▸ EXERCISE: Write down exactly the lines from the one below that has "Task: Toggle perspective" to the end of the data, both ends included; the pictures should not appear in your copy.

▸ EXTRACTED INFORMATION:
........
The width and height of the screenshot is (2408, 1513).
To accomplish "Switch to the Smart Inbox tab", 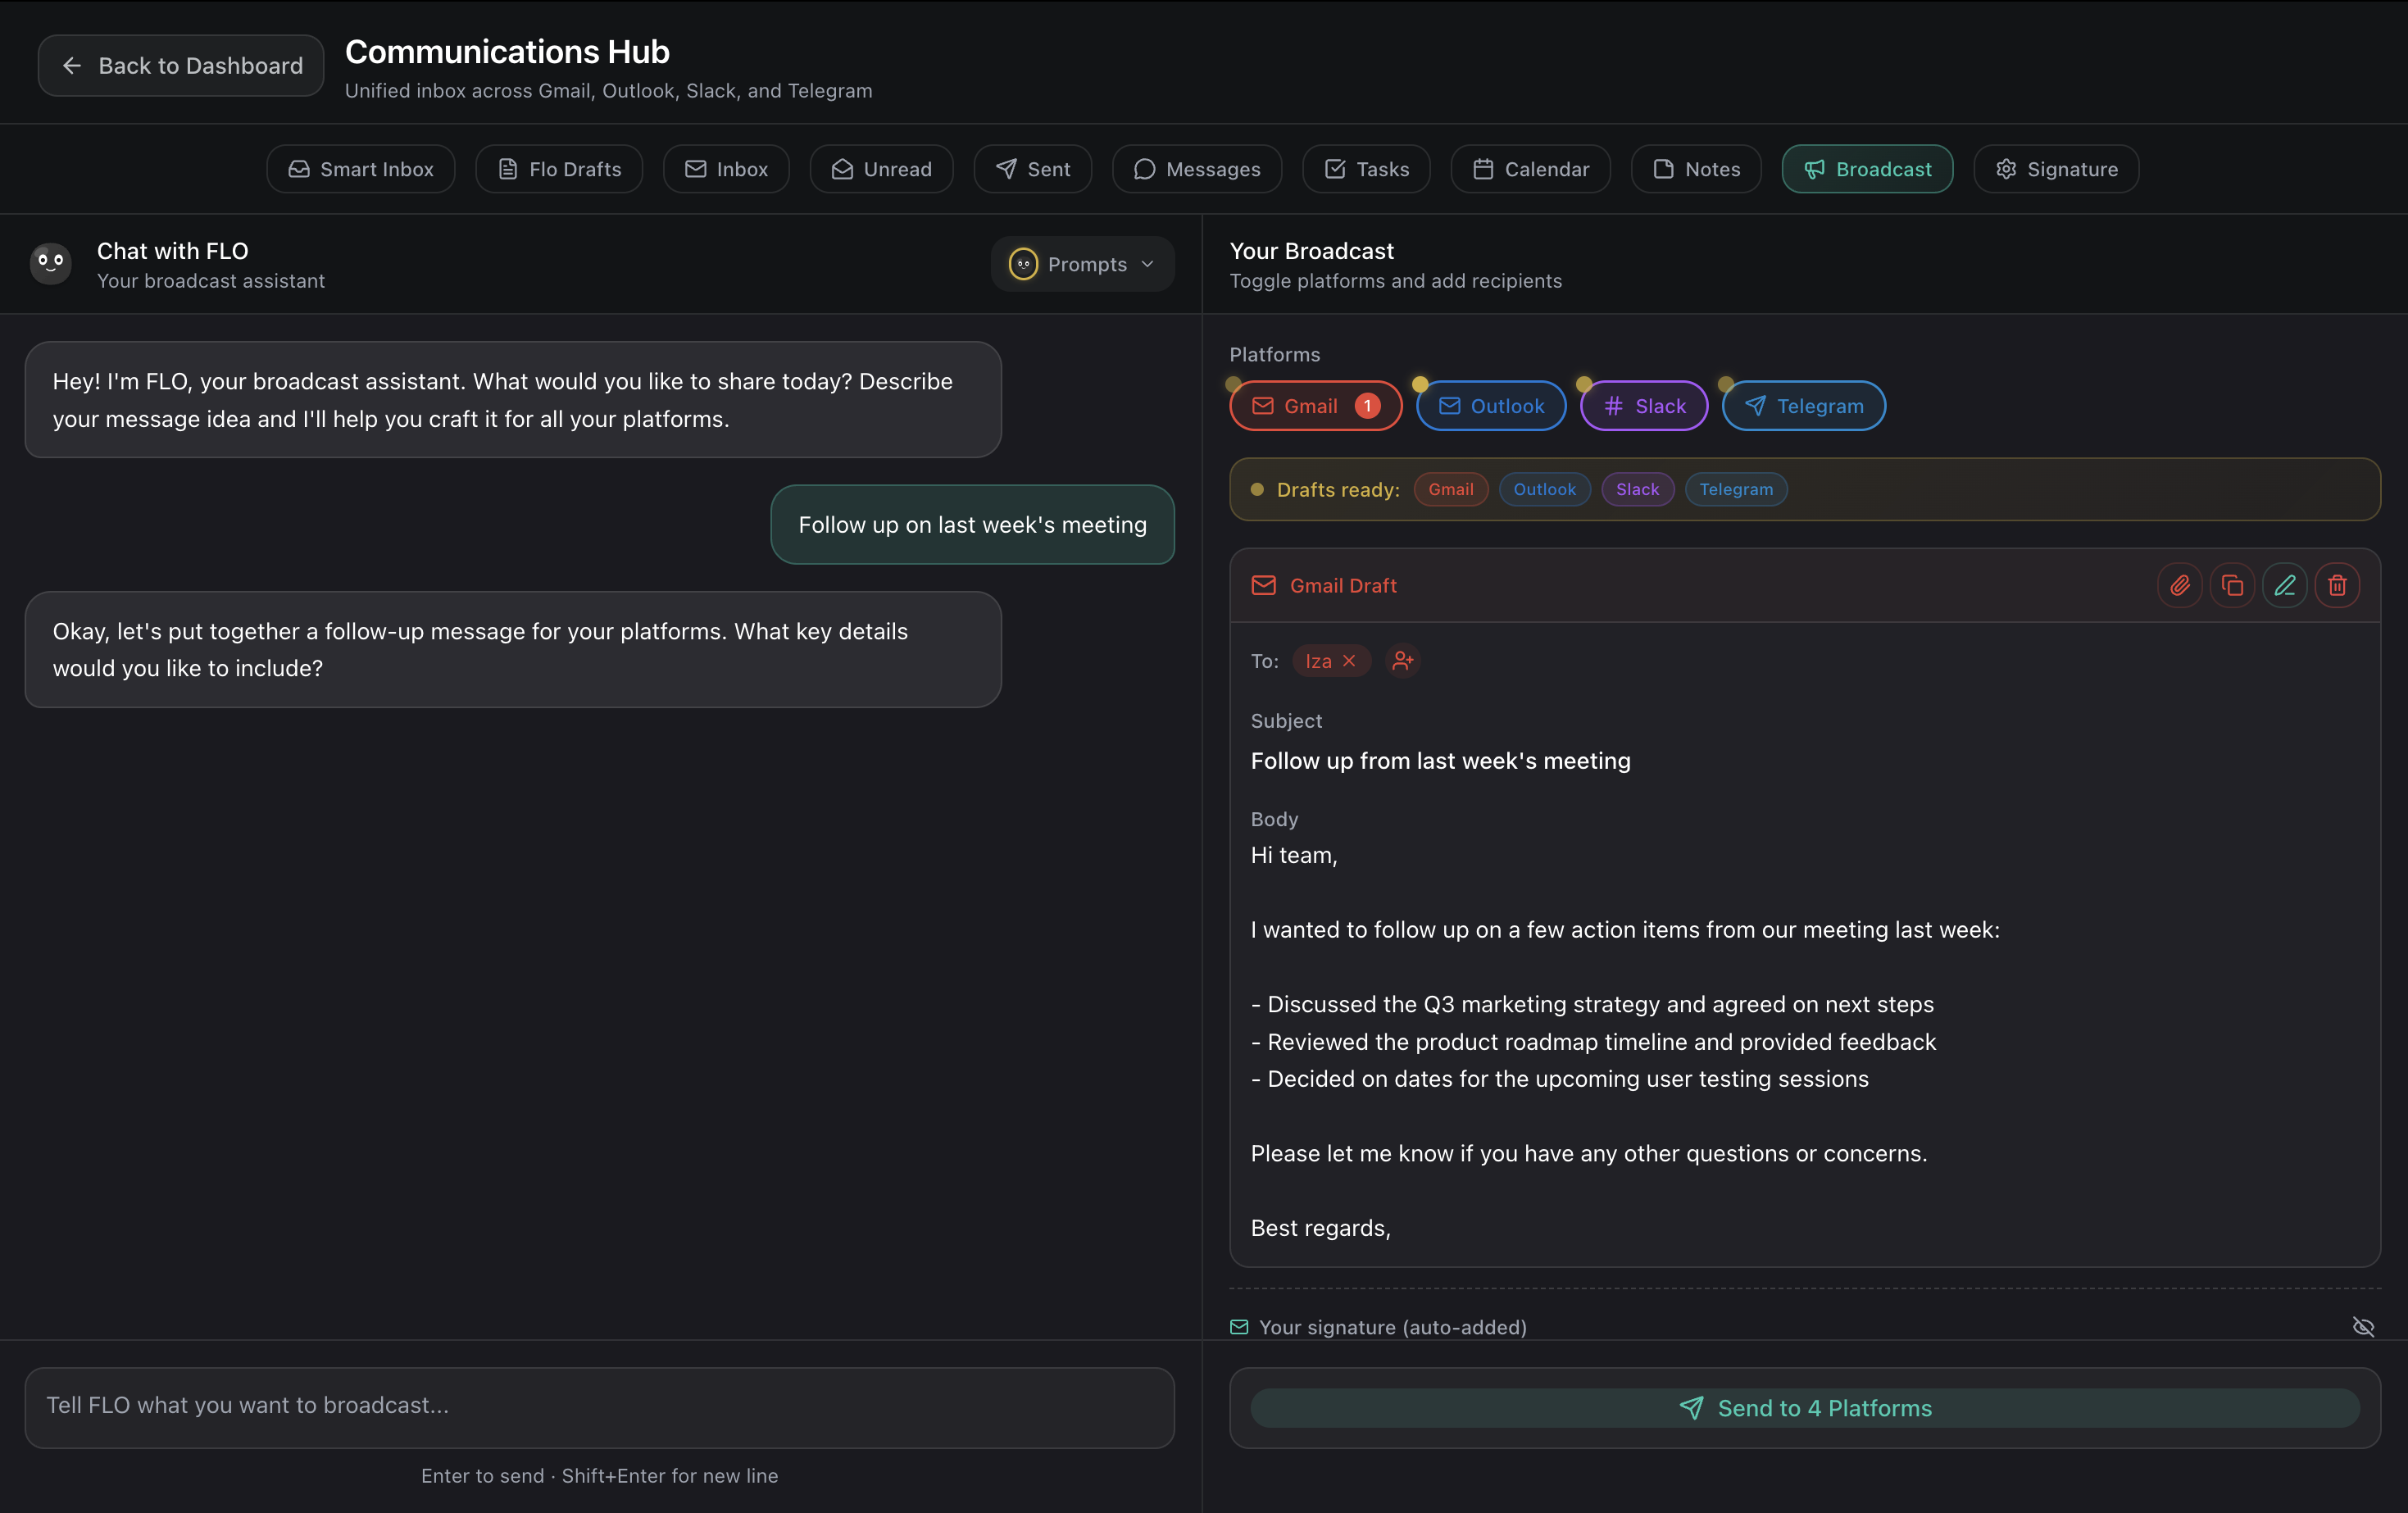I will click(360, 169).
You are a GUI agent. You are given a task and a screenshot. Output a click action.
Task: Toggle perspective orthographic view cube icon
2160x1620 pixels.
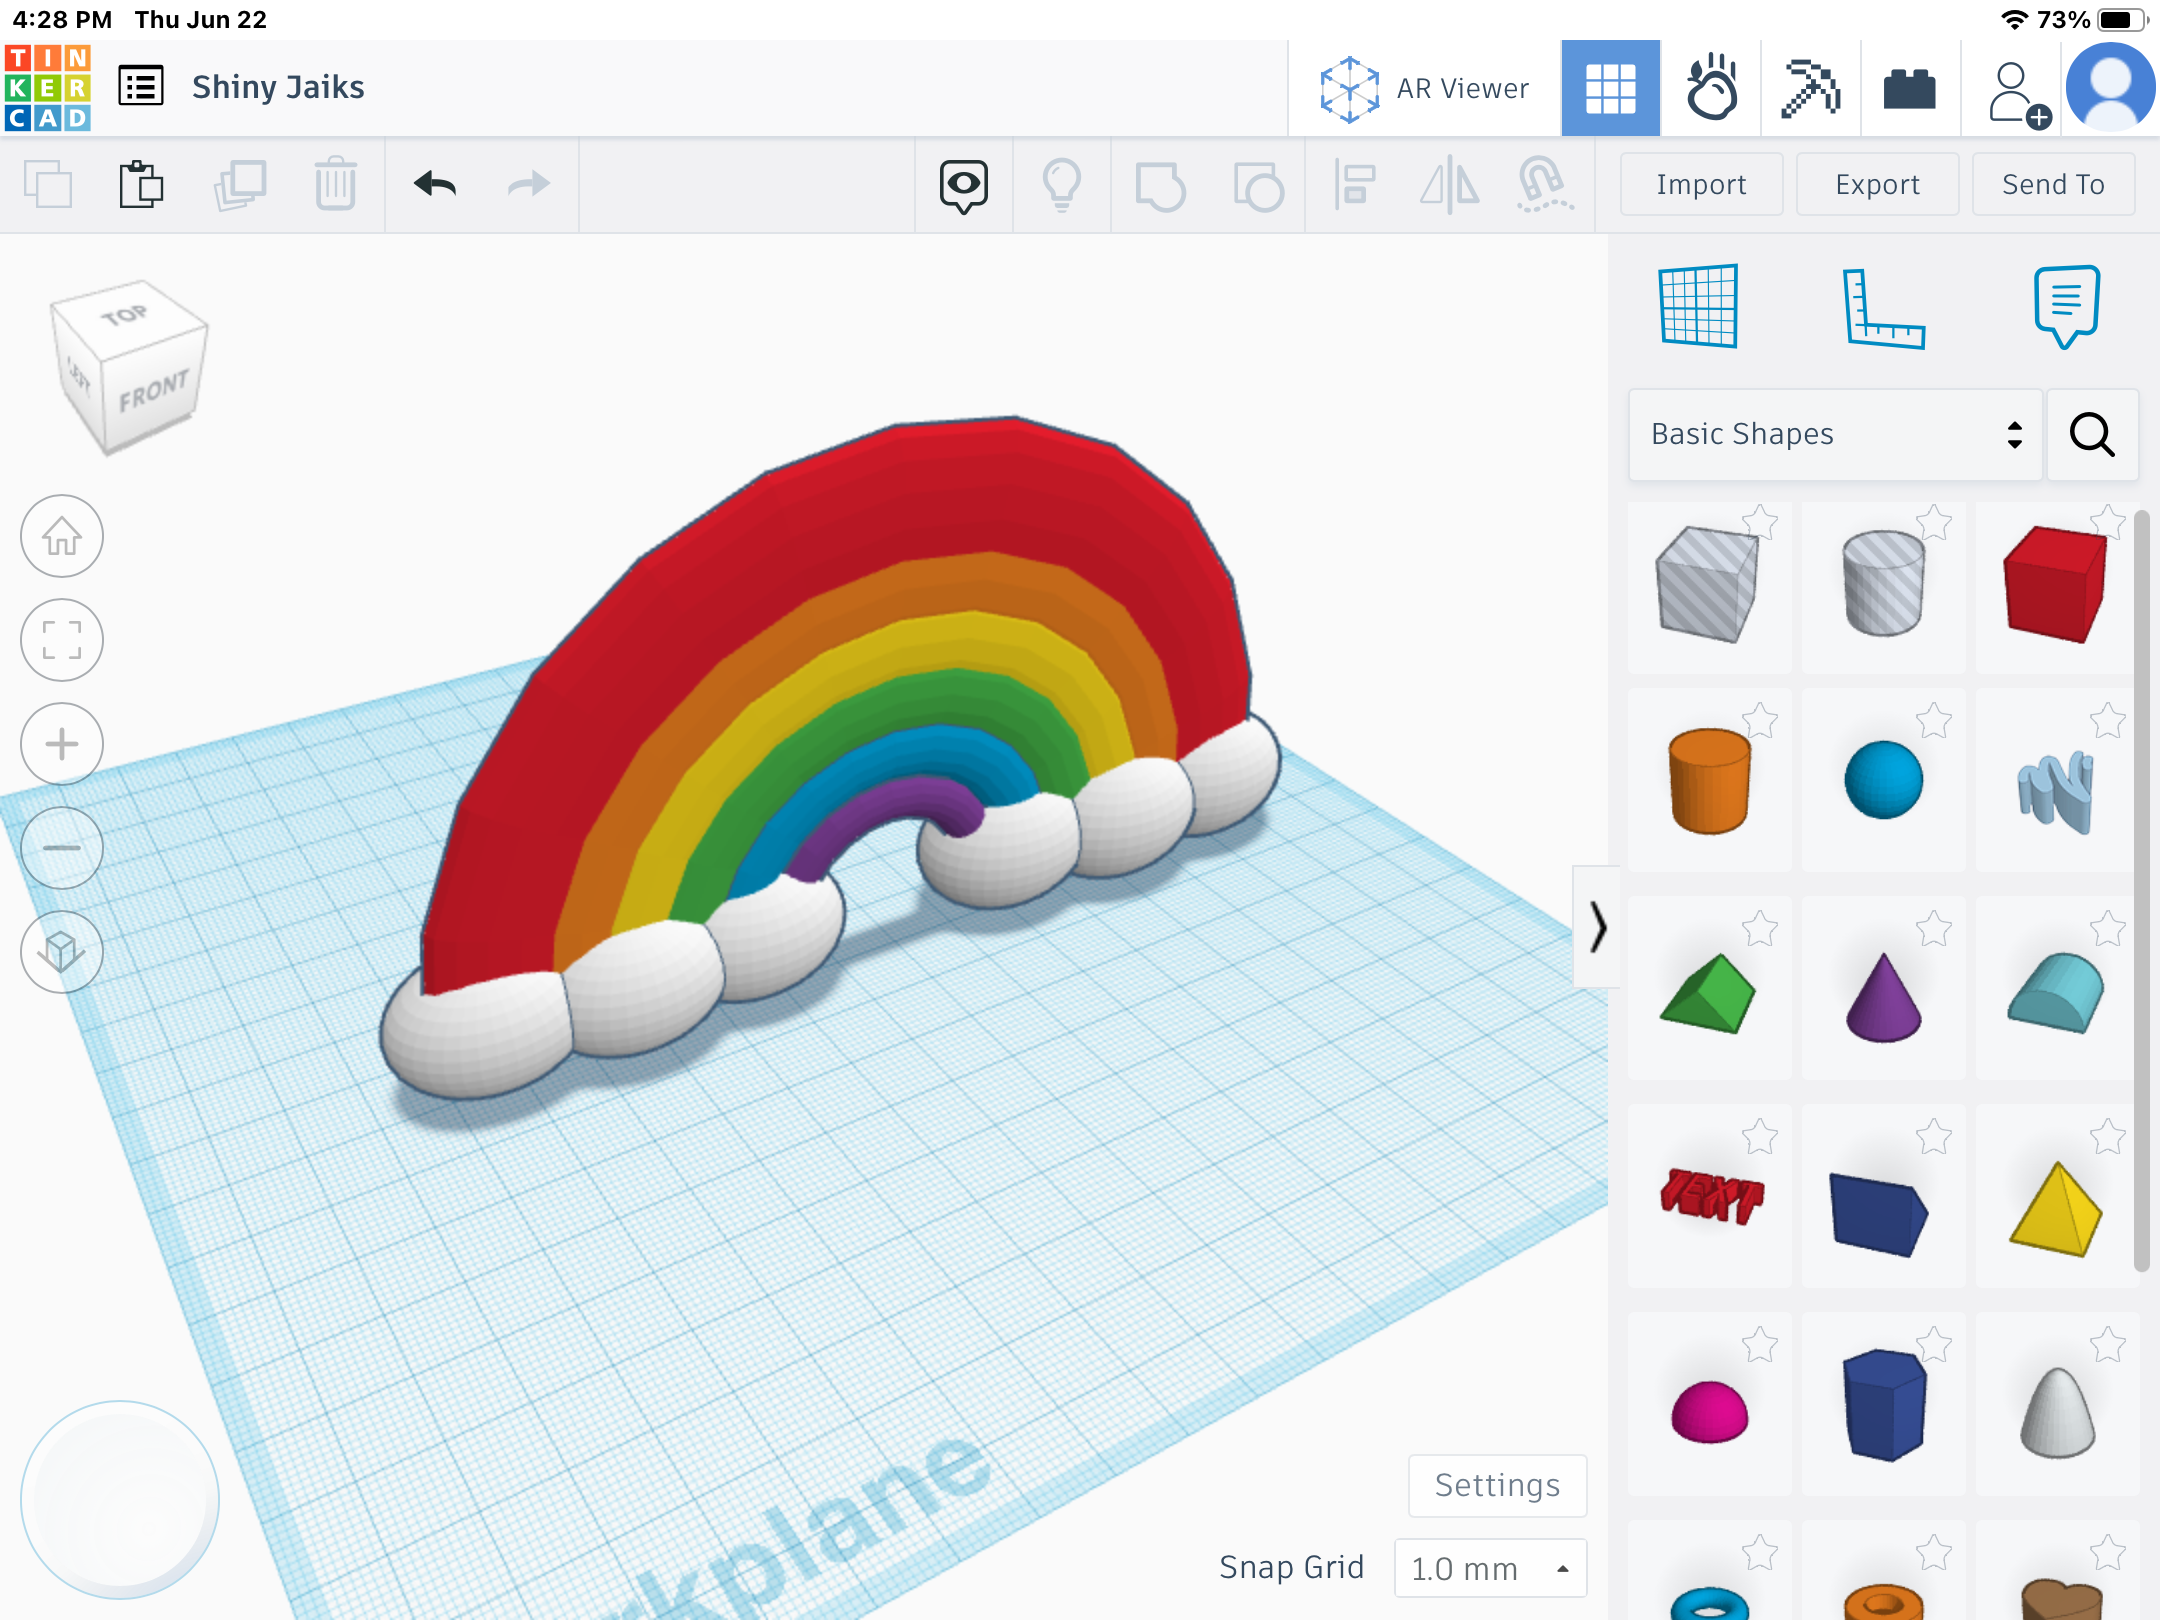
........
▸ ANSWER TO THIS TASK:
Task: Toggle perspective orthographic view cube icon
2160x1620 pixels.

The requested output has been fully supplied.